Moving conditioned air through your home can be as easy or as sophisticated as you would like – at least when choosing the most appropriate equipment. Heating and cooling manufacturers have made giant leaps in the last 10 years, proving that their innovation is becoming something that should be sought out by those that find it to apply to their situation.
This modernization of the units has led to the units having the ability to “talk” to one another – allowing for the units to more efficiently, maximize indoor climate control, have the ability to “sense” when there are issues (sometimes even alerting you at the thermostat), and typically granting a homeowner much better warranties, as well.
First, let’s talk about non-communicating systems (Legacy Wiring)
Non-communicating systems are used when there is a single-stage, two-stage, or variable-capacity air conditioner/heat pump or a single-stage or two-stage gas furnace. When set up this way, the wiring is all very simple – using simple switch calls. For example, suppose the thermostat is set to cooling, and the thermostat notices an increase in the temperature indoors. In that case, the thermostat will be a switch, flipping itself to the on position (if you will), and it will turn on the air conditioner and all associated equipment to create cooling for the home. Once the thermostat “feels” its back to the point you set it to, the thermostat will switch off, and the systems will shut down. In the case of heating, all the same principles are applied – the thermostat “feels” a drop in temperature, the thermostat switches on, all heating devices turn on, the thermostat “feels” the temperature has increased to the set point temperature, the thermostat switches all the heating devices off.
What are the highlights of having a non-communicating system?
These types of setups are timeless, will be much easier to diagnose, and typically do not require any technical support to troubleshoot by most service technicians. These systems will also be more cost-effective than their communicating counterparts. But non-communicating is still going to come with its shortcoming relative to communicating systems.
What are some of the downfalls of having a non-communicating system?
When wiring up units using legacy wiring, it can be a little more complicated to get all the accessories associated with your new system installed correctly – or at least in the manner that we are able to maximize the entirety of their functionality. In the case a homeowner is going away from a single-stage air conditioner and wants to have a two-stage air conditioner (not always the case) or even a simple heat pump (99% of the time the case), well, we have to have the ability to get more wire to the outdoor side. We have to be able to get more wire up to the thermostat. Also, non-communicating systems are not going to be able to achieve the same efficiency values, nor control over indoor humidity or air quality, that a communicating system will be able to produce for your home.

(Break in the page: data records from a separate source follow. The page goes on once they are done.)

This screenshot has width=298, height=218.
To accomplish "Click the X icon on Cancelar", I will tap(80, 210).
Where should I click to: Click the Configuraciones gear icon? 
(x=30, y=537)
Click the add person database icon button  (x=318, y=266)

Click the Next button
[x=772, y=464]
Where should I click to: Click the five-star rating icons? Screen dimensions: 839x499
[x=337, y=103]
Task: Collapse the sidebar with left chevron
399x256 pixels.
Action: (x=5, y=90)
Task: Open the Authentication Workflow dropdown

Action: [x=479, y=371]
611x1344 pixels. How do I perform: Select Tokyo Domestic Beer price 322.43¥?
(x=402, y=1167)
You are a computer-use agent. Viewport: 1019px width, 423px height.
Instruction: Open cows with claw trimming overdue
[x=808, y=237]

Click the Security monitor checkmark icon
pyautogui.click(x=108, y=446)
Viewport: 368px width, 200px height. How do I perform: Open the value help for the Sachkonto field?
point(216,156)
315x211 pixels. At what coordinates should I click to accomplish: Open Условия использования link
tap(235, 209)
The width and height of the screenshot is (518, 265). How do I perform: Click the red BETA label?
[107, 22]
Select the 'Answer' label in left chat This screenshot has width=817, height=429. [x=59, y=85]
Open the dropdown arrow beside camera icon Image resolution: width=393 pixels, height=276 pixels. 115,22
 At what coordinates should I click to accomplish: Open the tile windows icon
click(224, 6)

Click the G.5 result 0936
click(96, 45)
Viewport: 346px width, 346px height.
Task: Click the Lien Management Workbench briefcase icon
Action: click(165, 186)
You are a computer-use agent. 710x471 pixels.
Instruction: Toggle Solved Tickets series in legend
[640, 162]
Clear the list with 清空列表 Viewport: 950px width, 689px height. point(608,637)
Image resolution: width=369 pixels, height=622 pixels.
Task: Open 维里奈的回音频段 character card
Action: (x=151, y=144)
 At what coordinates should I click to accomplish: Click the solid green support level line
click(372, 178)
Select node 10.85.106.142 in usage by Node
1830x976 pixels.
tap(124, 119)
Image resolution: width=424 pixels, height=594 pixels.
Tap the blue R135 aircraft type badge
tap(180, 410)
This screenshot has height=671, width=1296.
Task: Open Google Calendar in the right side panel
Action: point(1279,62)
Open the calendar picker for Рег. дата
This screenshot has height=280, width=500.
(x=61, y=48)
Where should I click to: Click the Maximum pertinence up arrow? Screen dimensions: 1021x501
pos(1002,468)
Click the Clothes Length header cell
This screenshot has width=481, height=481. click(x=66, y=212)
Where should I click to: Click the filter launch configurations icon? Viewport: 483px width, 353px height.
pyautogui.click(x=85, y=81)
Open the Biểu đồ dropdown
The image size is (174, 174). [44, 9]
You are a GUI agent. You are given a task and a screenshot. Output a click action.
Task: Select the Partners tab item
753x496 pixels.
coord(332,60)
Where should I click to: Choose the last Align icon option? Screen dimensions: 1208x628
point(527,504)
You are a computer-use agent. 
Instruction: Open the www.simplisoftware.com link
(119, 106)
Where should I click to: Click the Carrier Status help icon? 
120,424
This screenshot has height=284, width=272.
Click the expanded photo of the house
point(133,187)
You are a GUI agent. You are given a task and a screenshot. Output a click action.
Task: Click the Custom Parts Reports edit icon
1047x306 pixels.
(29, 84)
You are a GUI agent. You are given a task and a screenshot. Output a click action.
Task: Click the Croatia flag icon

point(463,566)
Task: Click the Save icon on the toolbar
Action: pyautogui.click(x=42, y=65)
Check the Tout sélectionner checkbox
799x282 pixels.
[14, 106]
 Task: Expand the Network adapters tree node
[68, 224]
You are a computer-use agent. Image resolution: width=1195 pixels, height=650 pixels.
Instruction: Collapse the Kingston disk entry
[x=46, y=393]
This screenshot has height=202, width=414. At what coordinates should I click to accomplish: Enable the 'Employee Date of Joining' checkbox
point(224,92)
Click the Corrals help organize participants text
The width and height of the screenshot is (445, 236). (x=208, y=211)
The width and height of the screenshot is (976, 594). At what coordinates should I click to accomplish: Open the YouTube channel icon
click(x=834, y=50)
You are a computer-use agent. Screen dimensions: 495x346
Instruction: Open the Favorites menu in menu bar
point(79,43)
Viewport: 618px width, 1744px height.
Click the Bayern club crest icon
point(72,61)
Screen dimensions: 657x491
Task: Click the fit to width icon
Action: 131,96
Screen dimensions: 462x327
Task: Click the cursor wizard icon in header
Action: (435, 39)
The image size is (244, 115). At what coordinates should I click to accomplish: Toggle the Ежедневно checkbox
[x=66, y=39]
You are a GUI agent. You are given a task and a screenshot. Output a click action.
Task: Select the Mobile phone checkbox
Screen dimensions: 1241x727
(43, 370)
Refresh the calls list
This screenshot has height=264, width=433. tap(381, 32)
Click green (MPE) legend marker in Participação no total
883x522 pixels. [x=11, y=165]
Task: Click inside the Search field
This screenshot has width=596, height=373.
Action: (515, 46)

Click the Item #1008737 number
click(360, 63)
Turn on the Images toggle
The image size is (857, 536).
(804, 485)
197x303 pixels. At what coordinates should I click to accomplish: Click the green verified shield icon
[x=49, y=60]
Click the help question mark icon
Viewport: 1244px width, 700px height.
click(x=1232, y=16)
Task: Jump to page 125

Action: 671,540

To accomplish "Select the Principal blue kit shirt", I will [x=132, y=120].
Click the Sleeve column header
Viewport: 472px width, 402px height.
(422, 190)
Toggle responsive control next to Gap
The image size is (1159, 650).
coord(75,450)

So how would a communication system work?
A communicating system, in our case, will be used when we are installing a two-stage or variable speed/variable capacity system – your most advanced and efficient units.
They simplify the installation process vs. anything wired via legacy circuitry. They will only require two wires to the outdoor unit, which will be available to us if there is even the oldest, most basic outdoor unit sitting there now. Also, most of the software updates that need to be made on the units is able to completed by our installation technicians from their phones using Bluetooth or directly through your Wi-Fi at the thermostat itself.
When the systems go to operate, now we have all cylinders pumping a ton of sensors are starting to talk. Sure, the thermostat acted as the switch it is designed to, but more “talking” is happening. Now, we are sending multiple signals in multiple directions to maximize your systems’ use. Each unit – your furnace, air conditioner/heat pump, and sometimes even your evaporator coil – will have onboard sensors that are considering several different data markers to make sure the blower speed is set correctly in tandem with the air conditioner’s compressor, or the gas valves BTU output, or the current humidity inside in the home, or how extreme the temperatures are outside, or, or, or. I think you get the point. It’s now not just using “on and off” signals like legacy wiring; we are playing with algorithms and making many decisions outside of the thermostat. Think of this system operating more like a computer network vs. a non-communicating/legacy would be like turning on a light bulb (without a dimmer function).
Communicating systems give the ultimate power to the equipment to work optimally.
When a communication system is installed, this type of system will grant you the best heating and cooling to maximize overall comfort inside the home. As we said, there are a ton of sensors and algorithms at play here, so the temperature and utility usage becomes much more stable.
What kind of system makes the most sense for me?
Pretty loaded question, but we can say this again – choose a contractor with your goals in mind and not just his dollars. We believe in this technology and really enjoy installing it for homeowners! But it’s just not always required/needed for specific situations. A lot of the same principles we spoke to about SEER values on air conditioners – if the house is small, it’s pretty easy to distribute conditioned air across the entirety of the floor plan, so maybe high-end systems are just not worth the investment for you. If you just geek out on the technology and still live in that small home, let’s do it! Where communicating systems can be really justified is going to be in larger, sprawling, several-story homes. Your ductwork is complicated, and through the use of sophisticated systems, we can create a much more temperate home and curve some of the hot and cold spots that exist in different spots across the home. We cannot stress this enough, heating and cooling is a case-by-case situation and we are always here to educate and just do what makes the most sense with the goals you have set forth.